From Instant Messaging to Private Social Networks

By Annie Mathew , Director, Alliances and Business Development -BlackBerry India

Annie Mathew , Director, Alliances and Business Development -BlackBerry India

BlackBerry (NASDAQ: BBRY) is a provider of mobile communication devices. Founded in 1999, the company is headquartered in Waterloo, Canada and has a current market cap of $4.72 billion.

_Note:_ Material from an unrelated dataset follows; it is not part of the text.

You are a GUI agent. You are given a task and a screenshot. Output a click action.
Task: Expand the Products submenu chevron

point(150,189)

Let’s start with a hard fact – SMS revenues have fallen since the emergence of instant messaging. SMS growth rates fell from 14 percent in 2011 to 8 percent in 2013. After 2013, mobile broadband revenues will form the bulk of operators’ non-voice revenues. 2013 will be the last year that SMS brings in the largest proportion of non-voice revenues, and by 2015 SMS revenues will begin to plateau. This recent survey by Ovum forecasts that social messaging cannibalization of SMS revenues will grow from $32.6 billion in 2013 to over $86.0 billion in 2020.

Now, as it is established that Instant Messaging is here to stay, the more interesting part is to know how it will evolve in the future. We are likely to see growth and changes in various forms in the Instant Messaging (IM) place. On the one hand, IMs will need to be more aware and secure; on the other they will see a deeper integration with other applications in devices, while adding on to their own feature sets.

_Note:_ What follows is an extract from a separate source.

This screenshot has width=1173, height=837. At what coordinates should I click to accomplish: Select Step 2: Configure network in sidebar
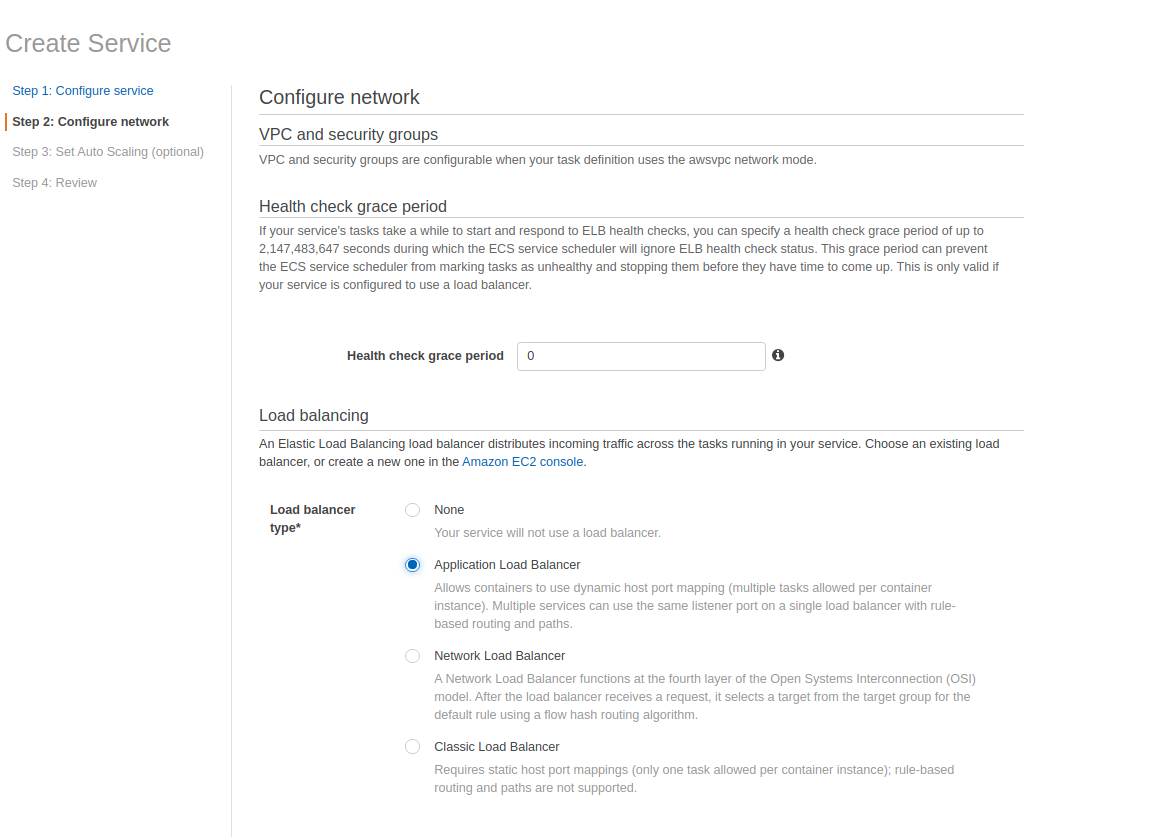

Starting with privacy, most IMs in the marketplace are flying under the radar as far as privacy is concerned. Sharing of phonebooks is common fair and getting unwanted messages is one of the biggest problems. While this seems like a logical extension of the SMS, it also promotes one of the biggest drawbacks seen with the service – spam messages free of cost. We would see customers opting for networks that would give them greater control and limit the spam that they are getting on their phones.

The other key improvement will be in addition of services available as a part of the instant messaging platform. Video, audio and screen share are the next frontiers where we would see a lot of action in the coming years. According to a recent survey by IDC, by the year 2017, the number of smartphone shipments will approach 1.7 billion units, resulting in a compound annual growth rate (CAGR) of 18.4 percent from 2013 to 2017. With smartphone and 3G penetration improving dramatically, and operators pushing data services on their networks, these services will be key applications that will drive adoption. Most IMs already feature one or more of these features. Expect the ones that are missing to be added on to these services this year.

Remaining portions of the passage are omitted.